Nexavar for Advanced RCC
- + Text Zoom

Nexavar — A Multikinase Inhibitor Approved for the Treatment of Patients With Advanced RCC*

Proven efficacy in the largest phase III study for advanced RCC

The efficacy and safety of Nexavar was proven in the largest phase III, multicentre, randomised, double-blind, placebo-controlled trial conducted in advanced RCC. Nexavar was shown to significantly double progression-free survival (P<.000001; HR: 0.44; 95% CI, 0.35-0.55), vs placebo across all patient subsets.1,2 In a preplanned interim analysis, the rate of overall survival (OS) was longer with Nexavar than placebo with a hazard ratio of 0.72 based on 220 deaths (95% CI, 0.54-0.94).2 The analysis did not meet the prespecified criteria for statistical significance. However, in a preplanned placebo-censored analysis, excluding patients who crossed over to Nexavar, results showed a significant survival advantage (17.8 months median OS vs 14.3 months; HR: 0.78; 95% CI, 0.62-0.97; P=.0287).3  Nexavar was generally well tolerated with a predictable profile. The most common adverse events were diarrhoea, rash/desquamation, fatigue, hand-foot skin reaction, alopecia, and nausea/vomiting.

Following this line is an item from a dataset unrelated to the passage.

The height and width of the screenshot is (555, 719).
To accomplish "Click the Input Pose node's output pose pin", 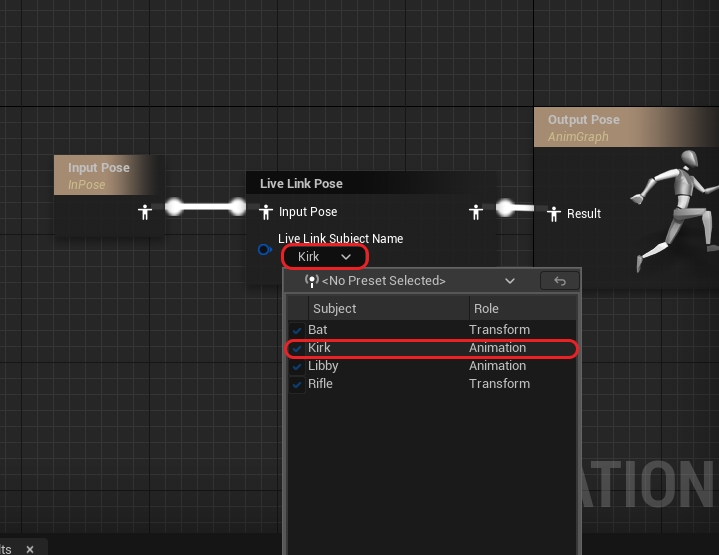I will [x=145, y=211].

Kinases are important anticancer targets

Kinases are specialised proteins that function within intracellular communication networks known as signal transduction pathways.4 In cancer, preclinical studies have shown that these pathways are important in the development of tumour vasculature and in the proliferation of tumour cells, leading to tumour growth and metastases. Therefore, by blocking the kinases involved in these signalling pathways, tumour growth and proliferation may be controlled.5

Kinases are located on multiple levels of signalling pathways. Receptor tyrosine kinases are located upstream in the signalling pathway of tumour vasculature (e.g., VEGFR and PDGFR) and tumour cells (eg, KIT and FLT-3). Serine/threonine kinases are located downstream in the signalling pathway within the cells of tumours and tumour vasculature (eg, RAF/MEK/ERK).5

Multikinase inhibition is important to cancer treatment

Multikinase inhibition works at multiple levels of signalling pathways in tumour cells and tumour vasculature. For example, preclinical studies have shown that by providing upstream blockade of VEGF and PDGF receptors as well as downstream blockade of the RAF/MEK/ERK pathway, Nexavar simultaneously decreases both angiogenesis and tumour cell proliferation, which helps by blocking tumour growth.5

*Nexavar is indicated for the treatment of patients with advanced renal cell carcinoma who have failed prior interferon-alpha- or interleukin-2-based therapy or are considered unsuitable for such therapy.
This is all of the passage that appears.